### Task objective
From the entries below, copy every line holding the word "submenu".

[Opening Data for this exercise section]

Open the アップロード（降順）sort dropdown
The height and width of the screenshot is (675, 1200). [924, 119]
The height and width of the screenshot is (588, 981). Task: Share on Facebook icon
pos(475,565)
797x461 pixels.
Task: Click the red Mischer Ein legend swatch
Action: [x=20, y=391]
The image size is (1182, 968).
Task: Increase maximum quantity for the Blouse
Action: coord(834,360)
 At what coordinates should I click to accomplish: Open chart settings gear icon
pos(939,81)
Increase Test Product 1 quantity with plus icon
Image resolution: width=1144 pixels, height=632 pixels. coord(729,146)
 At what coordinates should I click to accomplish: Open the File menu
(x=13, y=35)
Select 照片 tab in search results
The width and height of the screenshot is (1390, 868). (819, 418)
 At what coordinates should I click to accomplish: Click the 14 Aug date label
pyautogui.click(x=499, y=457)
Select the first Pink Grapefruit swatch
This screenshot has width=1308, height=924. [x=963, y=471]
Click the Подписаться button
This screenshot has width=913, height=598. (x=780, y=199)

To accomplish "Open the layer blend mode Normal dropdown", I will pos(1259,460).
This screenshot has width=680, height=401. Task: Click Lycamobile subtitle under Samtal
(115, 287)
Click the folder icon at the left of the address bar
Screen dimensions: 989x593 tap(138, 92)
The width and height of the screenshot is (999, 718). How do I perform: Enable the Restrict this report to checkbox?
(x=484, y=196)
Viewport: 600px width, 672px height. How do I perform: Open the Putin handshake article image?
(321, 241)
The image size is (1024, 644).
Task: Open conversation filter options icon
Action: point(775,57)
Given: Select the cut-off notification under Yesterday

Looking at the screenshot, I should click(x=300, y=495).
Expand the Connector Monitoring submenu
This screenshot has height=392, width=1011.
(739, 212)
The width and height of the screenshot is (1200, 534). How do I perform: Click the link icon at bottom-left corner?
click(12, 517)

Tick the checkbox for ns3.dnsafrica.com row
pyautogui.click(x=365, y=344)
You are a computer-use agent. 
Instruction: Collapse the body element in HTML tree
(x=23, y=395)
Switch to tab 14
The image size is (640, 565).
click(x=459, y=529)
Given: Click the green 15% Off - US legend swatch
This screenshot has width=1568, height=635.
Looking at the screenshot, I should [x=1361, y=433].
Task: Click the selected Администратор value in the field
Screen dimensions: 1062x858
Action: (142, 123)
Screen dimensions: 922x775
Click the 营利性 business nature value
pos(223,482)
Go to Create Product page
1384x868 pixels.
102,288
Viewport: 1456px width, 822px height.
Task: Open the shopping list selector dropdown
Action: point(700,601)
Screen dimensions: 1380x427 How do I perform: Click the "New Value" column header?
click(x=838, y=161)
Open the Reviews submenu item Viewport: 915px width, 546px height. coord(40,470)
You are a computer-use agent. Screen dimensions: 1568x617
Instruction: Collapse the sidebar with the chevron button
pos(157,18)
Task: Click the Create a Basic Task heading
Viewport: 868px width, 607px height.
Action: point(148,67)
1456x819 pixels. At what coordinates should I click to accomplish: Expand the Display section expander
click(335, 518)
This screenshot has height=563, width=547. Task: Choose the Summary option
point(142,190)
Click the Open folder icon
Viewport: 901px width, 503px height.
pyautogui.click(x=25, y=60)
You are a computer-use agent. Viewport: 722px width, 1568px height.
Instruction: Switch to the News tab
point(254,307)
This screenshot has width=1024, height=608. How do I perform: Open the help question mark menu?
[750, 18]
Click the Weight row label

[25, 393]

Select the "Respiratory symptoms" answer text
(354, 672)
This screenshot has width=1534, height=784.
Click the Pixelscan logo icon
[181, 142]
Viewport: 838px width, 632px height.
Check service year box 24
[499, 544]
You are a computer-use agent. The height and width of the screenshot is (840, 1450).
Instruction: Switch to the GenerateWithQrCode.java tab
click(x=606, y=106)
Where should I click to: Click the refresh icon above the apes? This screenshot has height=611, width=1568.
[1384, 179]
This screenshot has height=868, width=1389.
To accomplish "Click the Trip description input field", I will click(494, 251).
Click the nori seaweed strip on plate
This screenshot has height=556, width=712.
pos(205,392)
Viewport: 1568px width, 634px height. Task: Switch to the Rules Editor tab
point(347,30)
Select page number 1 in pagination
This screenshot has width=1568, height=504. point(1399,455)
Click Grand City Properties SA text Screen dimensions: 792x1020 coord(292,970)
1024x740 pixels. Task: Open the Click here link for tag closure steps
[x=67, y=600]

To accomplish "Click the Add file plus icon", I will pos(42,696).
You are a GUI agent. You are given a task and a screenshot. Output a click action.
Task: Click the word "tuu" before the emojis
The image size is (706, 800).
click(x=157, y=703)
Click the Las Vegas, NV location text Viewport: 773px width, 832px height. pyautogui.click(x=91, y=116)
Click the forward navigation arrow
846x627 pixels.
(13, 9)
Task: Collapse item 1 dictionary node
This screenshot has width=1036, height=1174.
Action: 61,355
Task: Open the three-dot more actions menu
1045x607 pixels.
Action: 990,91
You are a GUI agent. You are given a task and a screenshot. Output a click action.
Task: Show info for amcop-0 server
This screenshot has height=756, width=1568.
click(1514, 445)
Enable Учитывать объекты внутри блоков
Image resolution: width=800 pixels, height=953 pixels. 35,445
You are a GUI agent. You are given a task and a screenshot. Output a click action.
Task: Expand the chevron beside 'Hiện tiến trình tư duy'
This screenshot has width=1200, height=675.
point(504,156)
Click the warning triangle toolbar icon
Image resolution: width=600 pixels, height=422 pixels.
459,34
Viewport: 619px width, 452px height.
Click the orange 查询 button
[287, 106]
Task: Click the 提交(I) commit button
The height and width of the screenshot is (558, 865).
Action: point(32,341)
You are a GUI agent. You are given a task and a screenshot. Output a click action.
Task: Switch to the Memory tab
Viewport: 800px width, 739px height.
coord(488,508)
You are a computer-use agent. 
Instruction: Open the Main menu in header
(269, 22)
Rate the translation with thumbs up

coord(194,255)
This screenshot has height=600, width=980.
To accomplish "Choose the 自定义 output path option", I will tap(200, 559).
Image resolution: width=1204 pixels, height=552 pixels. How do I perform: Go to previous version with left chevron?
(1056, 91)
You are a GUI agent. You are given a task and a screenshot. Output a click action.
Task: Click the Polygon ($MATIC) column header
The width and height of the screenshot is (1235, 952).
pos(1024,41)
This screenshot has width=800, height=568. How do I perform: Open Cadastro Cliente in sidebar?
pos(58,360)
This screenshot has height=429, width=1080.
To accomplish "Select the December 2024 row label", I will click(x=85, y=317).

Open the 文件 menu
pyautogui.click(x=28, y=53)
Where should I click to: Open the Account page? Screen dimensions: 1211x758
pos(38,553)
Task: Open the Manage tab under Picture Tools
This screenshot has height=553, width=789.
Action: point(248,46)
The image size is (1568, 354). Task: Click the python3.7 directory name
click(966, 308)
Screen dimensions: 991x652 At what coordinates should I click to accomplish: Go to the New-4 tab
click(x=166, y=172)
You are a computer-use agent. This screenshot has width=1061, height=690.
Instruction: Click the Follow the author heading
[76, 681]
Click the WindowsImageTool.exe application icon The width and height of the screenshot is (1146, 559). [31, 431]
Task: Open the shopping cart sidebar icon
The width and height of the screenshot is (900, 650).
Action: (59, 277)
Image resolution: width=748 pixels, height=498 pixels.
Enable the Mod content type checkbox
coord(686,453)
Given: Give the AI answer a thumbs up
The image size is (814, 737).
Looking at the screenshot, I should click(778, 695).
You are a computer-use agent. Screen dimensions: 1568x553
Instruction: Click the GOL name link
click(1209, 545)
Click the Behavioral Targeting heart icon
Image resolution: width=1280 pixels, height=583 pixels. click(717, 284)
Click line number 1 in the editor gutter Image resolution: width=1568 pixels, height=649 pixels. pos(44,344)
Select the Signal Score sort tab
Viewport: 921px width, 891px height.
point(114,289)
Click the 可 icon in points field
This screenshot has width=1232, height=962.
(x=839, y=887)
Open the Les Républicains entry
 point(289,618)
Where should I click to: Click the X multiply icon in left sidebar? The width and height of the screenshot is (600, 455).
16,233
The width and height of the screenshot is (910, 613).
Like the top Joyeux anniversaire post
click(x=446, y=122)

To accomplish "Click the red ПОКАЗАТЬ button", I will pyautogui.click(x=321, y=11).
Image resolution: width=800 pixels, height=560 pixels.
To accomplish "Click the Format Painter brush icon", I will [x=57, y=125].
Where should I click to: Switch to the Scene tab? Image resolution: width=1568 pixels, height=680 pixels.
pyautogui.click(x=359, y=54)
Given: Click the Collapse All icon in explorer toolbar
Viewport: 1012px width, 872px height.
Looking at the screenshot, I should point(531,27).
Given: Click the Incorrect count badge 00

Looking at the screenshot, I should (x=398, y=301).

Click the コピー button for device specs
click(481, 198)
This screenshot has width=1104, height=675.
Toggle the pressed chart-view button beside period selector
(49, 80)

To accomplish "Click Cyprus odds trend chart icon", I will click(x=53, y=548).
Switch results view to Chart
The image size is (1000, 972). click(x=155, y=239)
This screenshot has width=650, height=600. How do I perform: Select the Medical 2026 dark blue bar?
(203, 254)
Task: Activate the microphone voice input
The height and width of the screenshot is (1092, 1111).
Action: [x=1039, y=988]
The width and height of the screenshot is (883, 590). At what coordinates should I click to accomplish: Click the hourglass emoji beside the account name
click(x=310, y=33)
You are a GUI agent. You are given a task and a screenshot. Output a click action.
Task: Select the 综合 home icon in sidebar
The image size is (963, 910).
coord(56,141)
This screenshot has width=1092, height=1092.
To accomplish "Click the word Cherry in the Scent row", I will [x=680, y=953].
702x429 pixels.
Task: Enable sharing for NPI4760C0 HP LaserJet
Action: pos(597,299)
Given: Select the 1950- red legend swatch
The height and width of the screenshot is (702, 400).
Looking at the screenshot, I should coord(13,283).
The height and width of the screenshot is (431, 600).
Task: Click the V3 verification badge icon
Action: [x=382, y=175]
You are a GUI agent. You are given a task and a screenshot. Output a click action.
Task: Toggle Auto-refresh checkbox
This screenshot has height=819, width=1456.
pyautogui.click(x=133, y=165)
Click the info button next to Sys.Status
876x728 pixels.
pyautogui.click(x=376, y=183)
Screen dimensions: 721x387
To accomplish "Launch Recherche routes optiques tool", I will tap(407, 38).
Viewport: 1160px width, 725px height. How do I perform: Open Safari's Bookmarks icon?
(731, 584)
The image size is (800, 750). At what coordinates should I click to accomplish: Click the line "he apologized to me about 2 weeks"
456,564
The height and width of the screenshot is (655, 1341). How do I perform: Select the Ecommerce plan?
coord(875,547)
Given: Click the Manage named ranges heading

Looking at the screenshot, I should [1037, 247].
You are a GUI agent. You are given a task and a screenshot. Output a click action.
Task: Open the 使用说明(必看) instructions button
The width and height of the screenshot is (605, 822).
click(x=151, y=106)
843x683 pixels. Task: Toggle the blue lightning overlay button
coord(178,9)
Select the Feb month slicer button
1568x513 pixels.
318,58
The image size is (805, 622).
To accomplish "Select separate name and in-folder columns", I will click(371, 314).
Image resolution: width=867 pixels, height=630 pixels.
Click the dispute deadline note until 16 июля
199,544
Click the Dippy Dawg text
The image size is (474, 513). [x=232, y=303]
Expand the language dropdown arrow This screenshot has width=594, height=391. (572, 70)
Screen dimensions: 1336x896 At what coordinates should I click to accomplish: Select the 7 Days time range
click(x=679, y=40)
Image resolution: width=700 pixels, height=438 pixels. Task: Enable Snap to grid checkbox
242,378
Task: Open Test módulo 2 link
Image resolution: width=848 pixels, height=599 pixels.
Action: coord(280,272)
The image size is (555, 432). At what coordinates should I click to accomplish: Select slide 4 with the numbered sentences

[Closing Data for this exercise section]

### Response to the exercise
Expand the Connector Monitoring submenu
Open the Reviews submenu item Viewport: 915px width, 546px height. coord(40,470)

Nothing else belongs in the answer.